▶ **出典**
イラン・ヴォルコフ(指揮) 読売日本交響楽団

米ソの“時代の不安”を描くディープなプログラム

 読響の5月定期にはイスラエル出身のイラン・ヴォルコフが登場する。史上最年少でBBCスコティッシュ響の首席指揮者を務めた後、アイスランド響の音楽監督などを歴任した鬼才だが、すでに東京のオーケストラにもたびたび呼ばれ、現代音楽をはじめとするプログラムで明晰なサウンドを築いている。今回はプログラムもひねりがきいていて面白そうだ。
 まず注目したいのは生誕100年を迎えるバーンスタインの交響曲第2番「不安の時代」。第二次大戦下のニューヨークに暮らす4人の男女を描いたオーデンの長編詩をテーマに、バーンスタインは2部6楽章のシンフォニーを作曲した。重厚なテクスチュアに加え、独奏ピアノが導き役として楽曲をリードしていくのも魅力だが、今回は独奏に河村尚子が起用されているのも注目点だ。ロマン派を多く手がけてきた印象のある河村だが、オーケストラとの駆け引きに加え、多彩なヴァリエーション、ジャズや軽音楽風の軽やかさなど、この曲の多彩な聴かせどころでどんな境地を見せるだろう。

▶ **抽出情報**
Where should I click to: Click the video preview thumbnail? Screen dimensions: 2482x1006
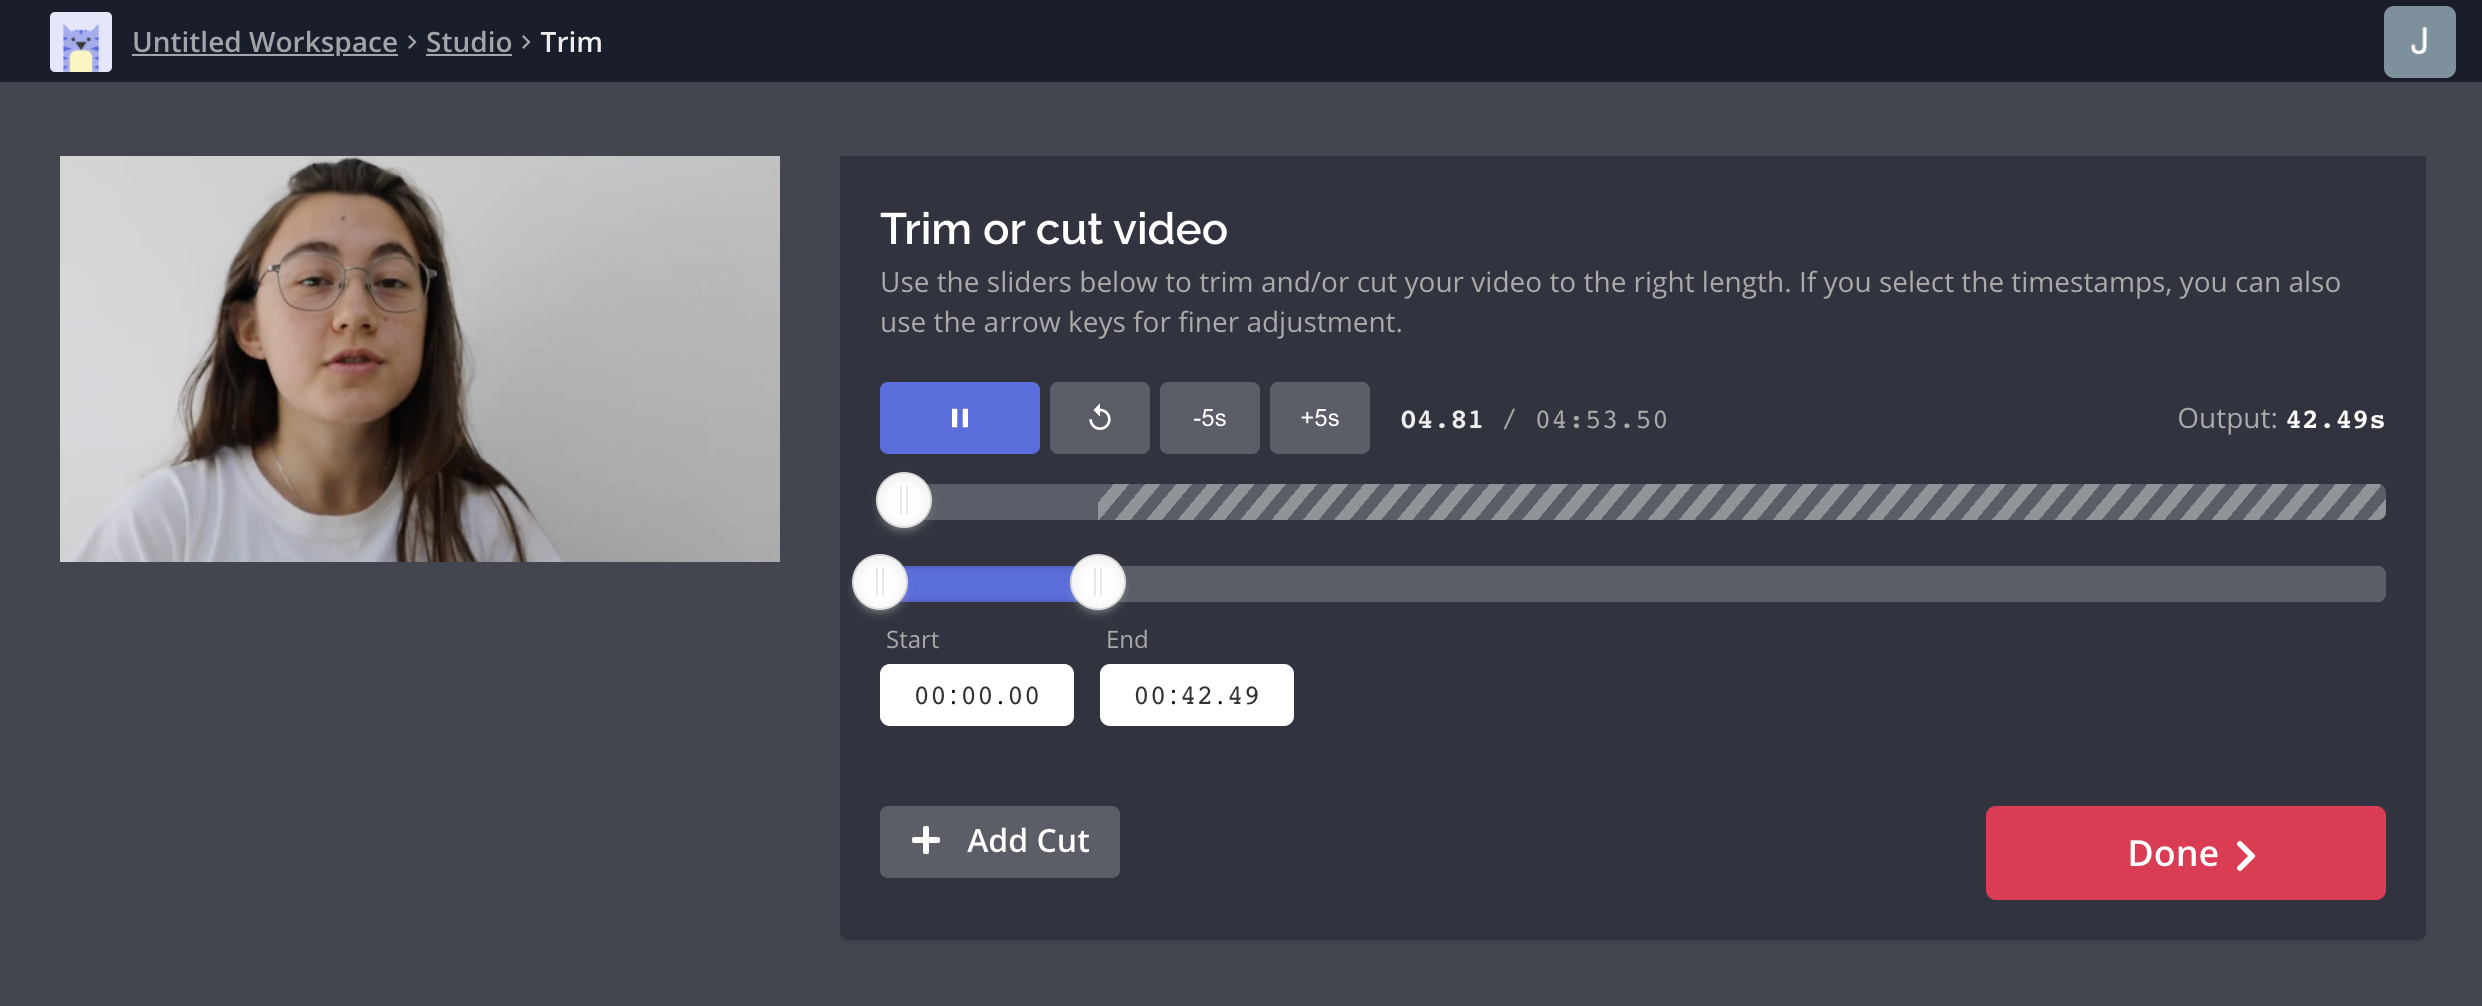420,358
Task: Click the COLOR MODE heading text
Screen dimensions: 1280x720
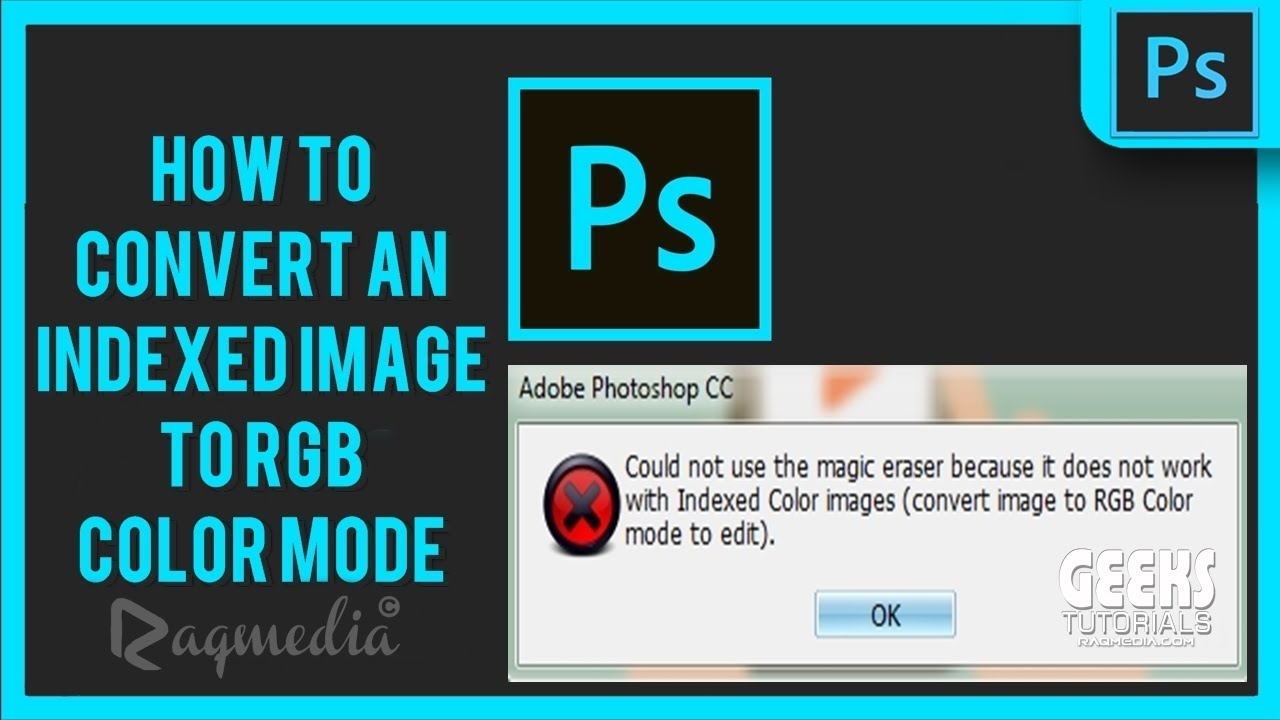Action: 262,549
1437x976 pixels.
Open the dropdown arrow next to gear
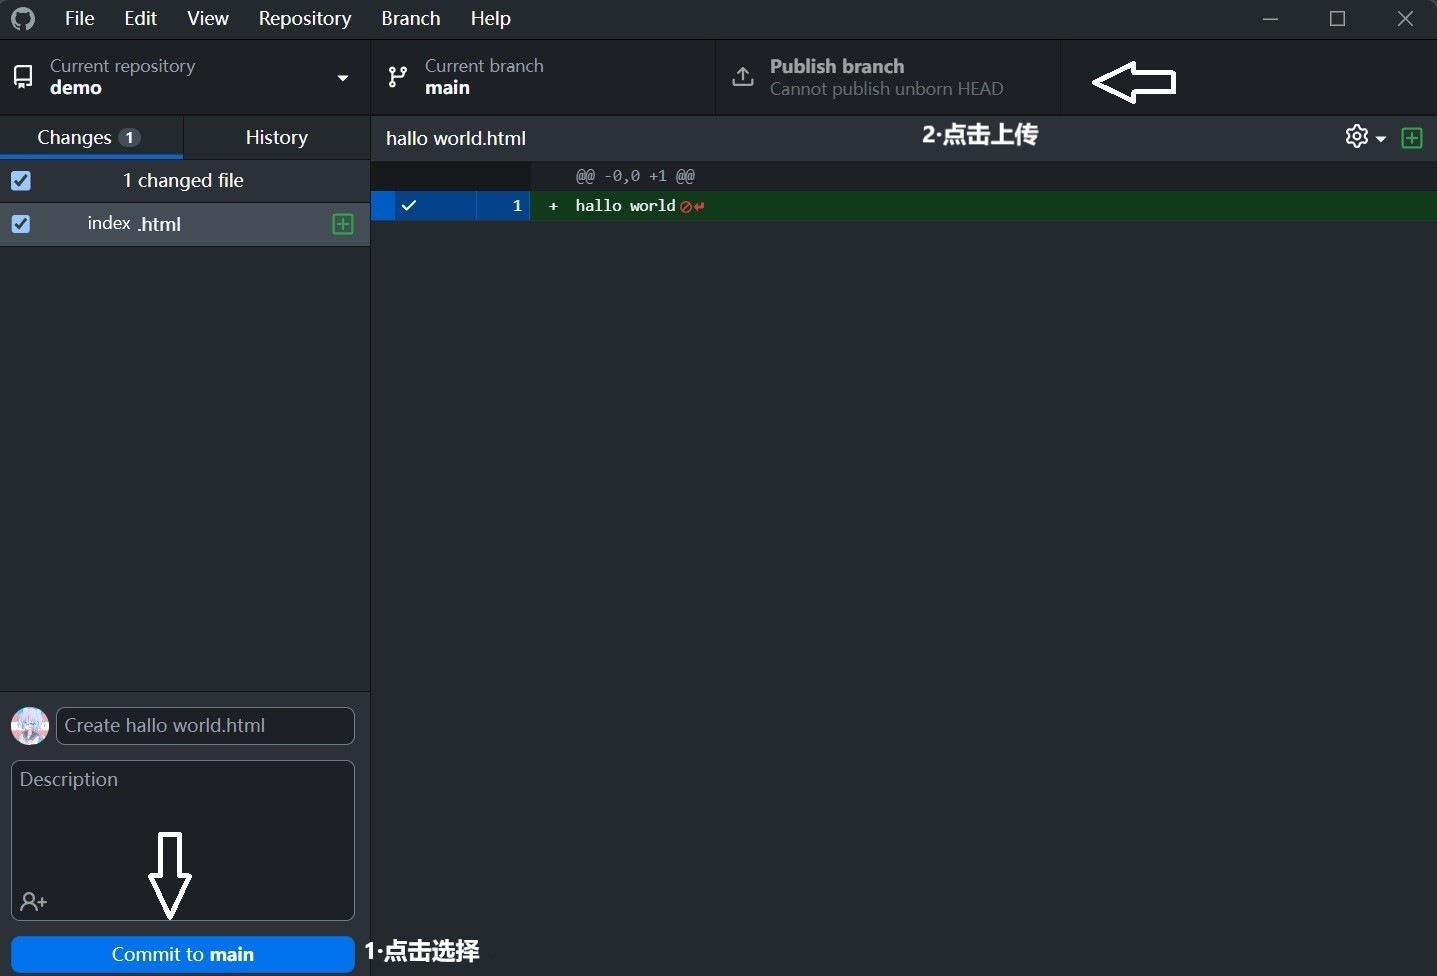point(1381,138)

...

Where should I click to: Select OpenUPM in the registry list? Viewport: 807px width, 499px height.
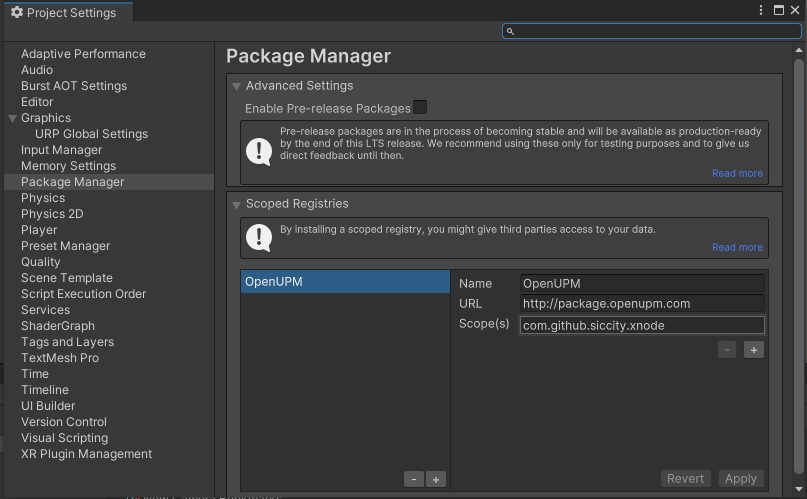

--

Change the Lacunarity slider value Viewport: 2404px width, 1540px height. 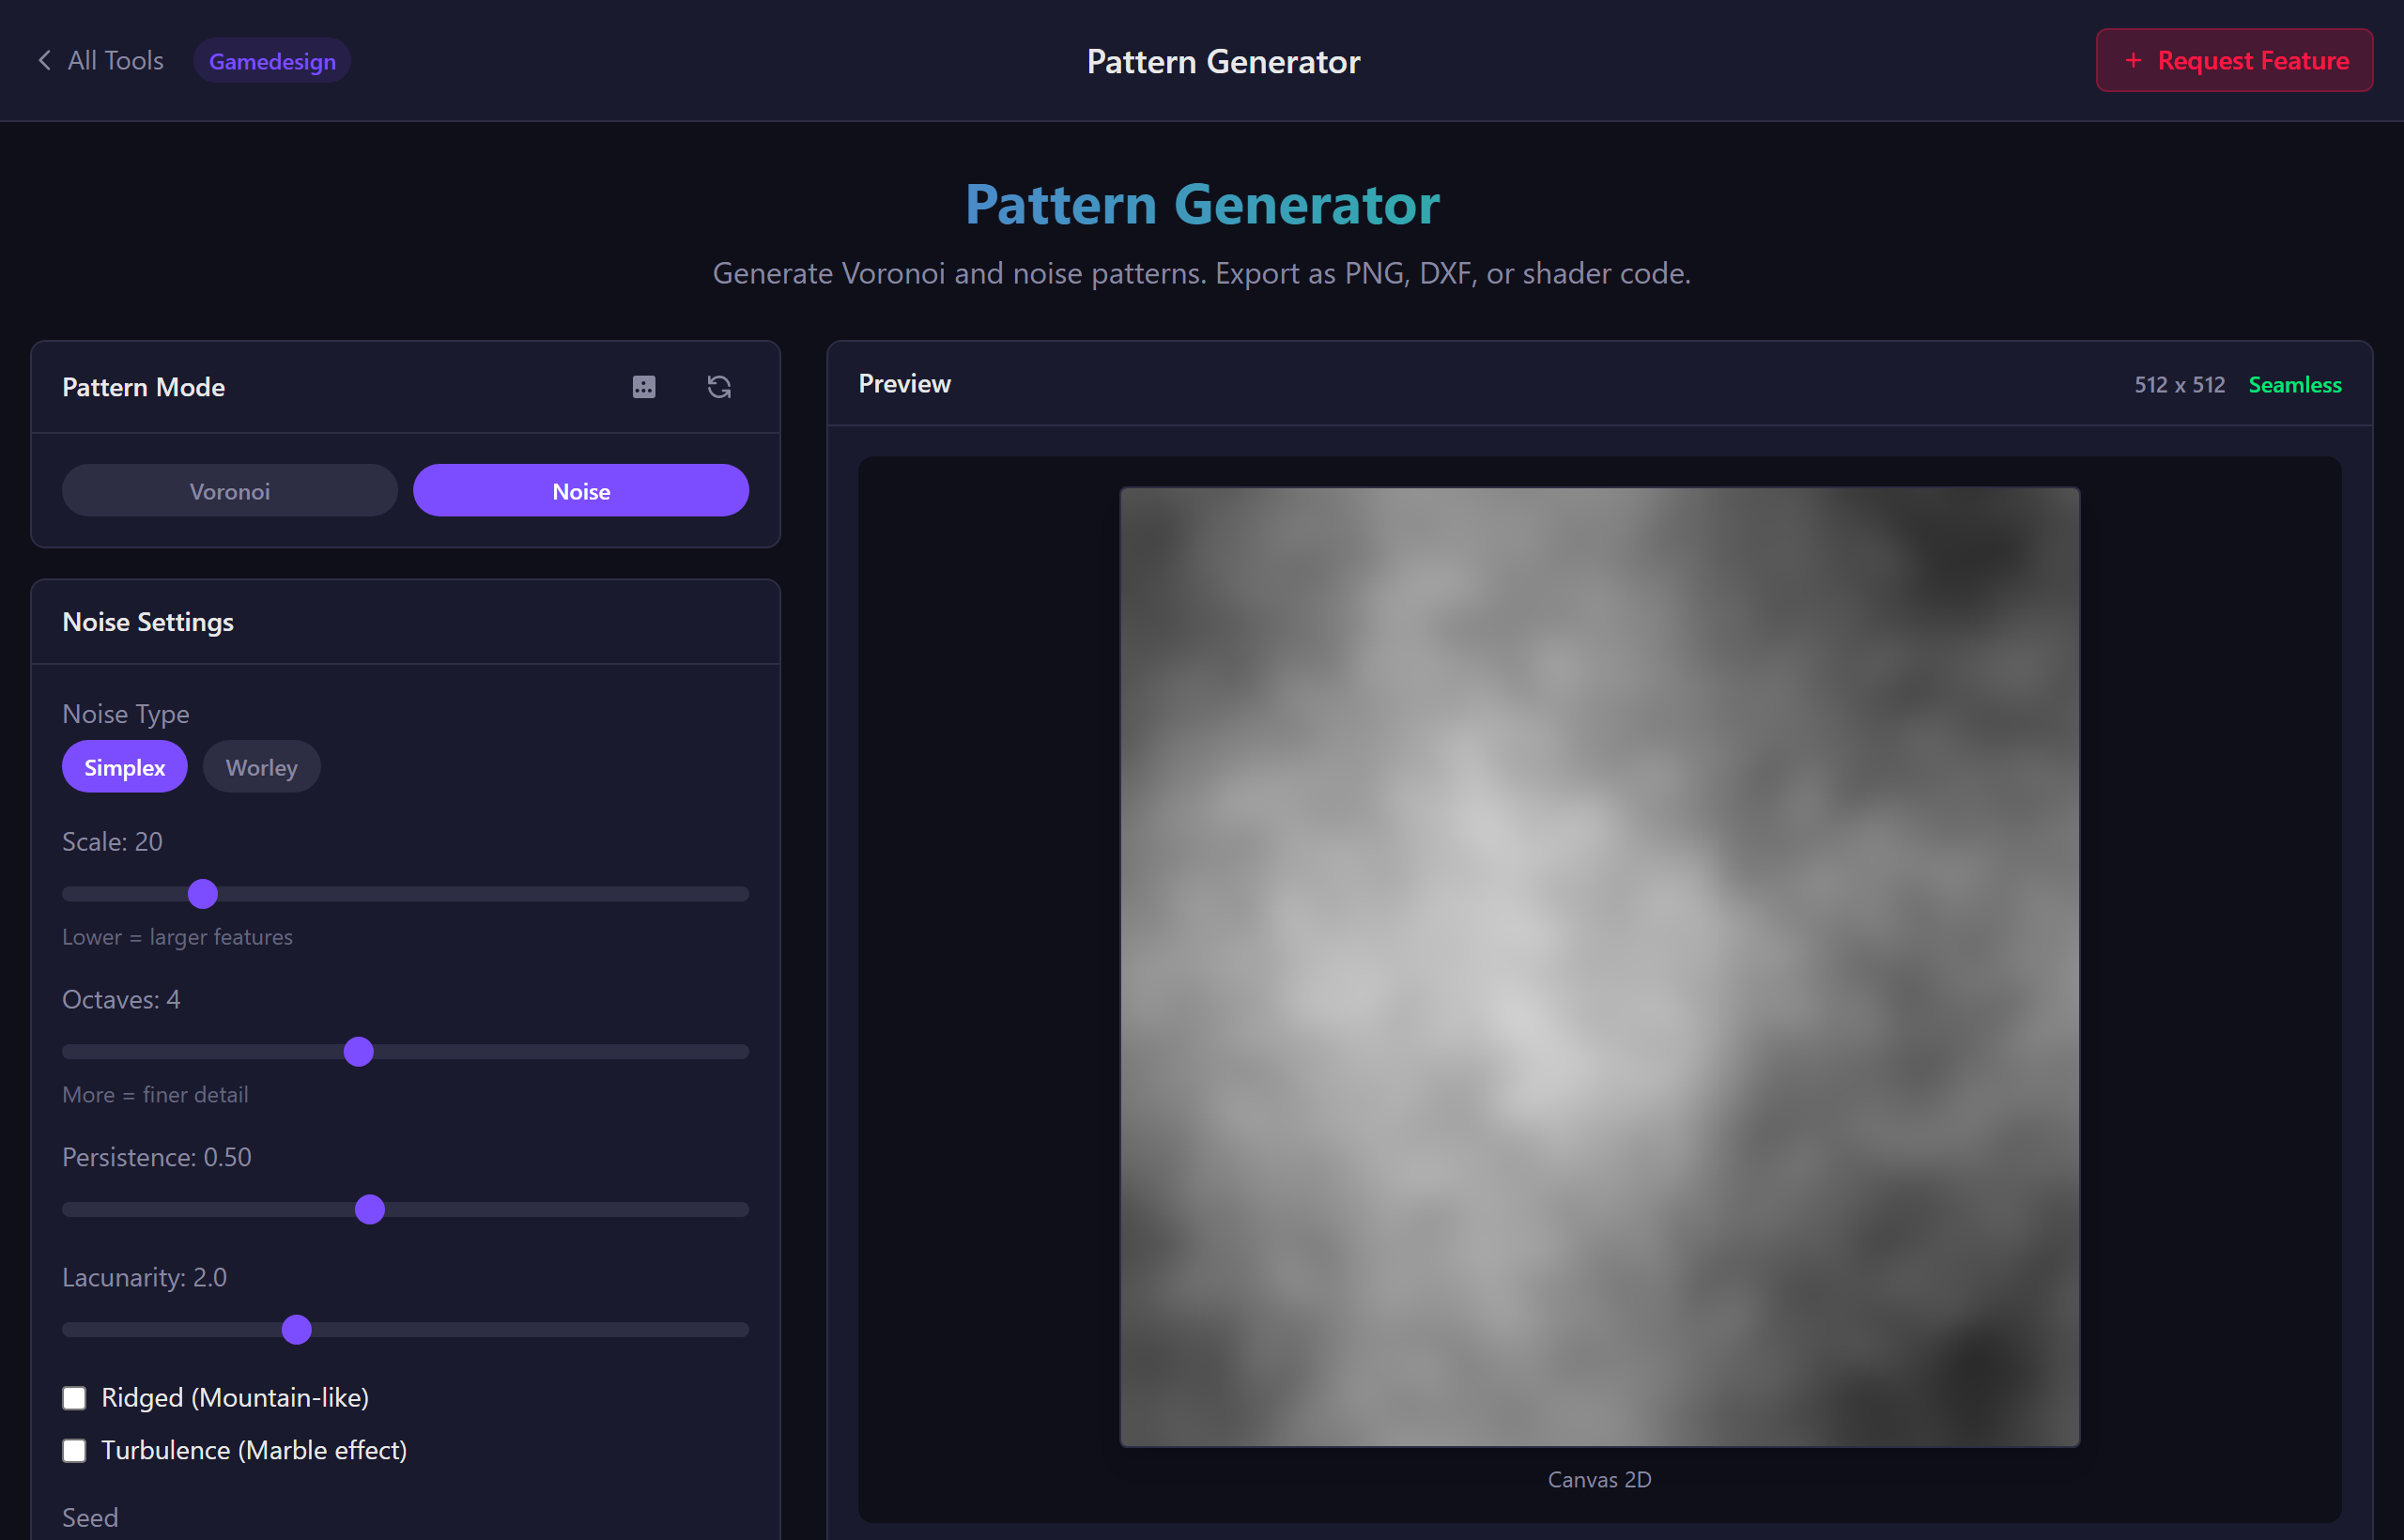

▶ **指示**
a: 読響5月定期の紹介文によると、イラン・ヴォルコフが史上最年少で首席指揮者を務めたオーケストラはどこですか。
b: 読響5月定期の紹介文を、最後の文の後から書き進めてください。

▶ **解答**
a: BBCスコティッシュ響です。

b:
 最初に演奏されるプロコフィエフ「アメリカ序曲」は1926年に作曲された珍曲だが、カラッとした楽想で分かりやすい。1937年に発表されたショスタコーヴィチの交響曲第5番は、4楽章の古典的な楽曲構成、暗闇から歓喜へというドラマ性が人気だが、ソヴィエト共産党による前衛批判への回答として発表されたことでも知られている。第二次世界大戦をはさんで、やがて冷戦へと発展していくアメリカとソ連。二大大国の“時代の不安”を象徴的に描き出すプログラムといえるだろう。
文:江藤光紀
(ぶらあぼ2018年4月号より)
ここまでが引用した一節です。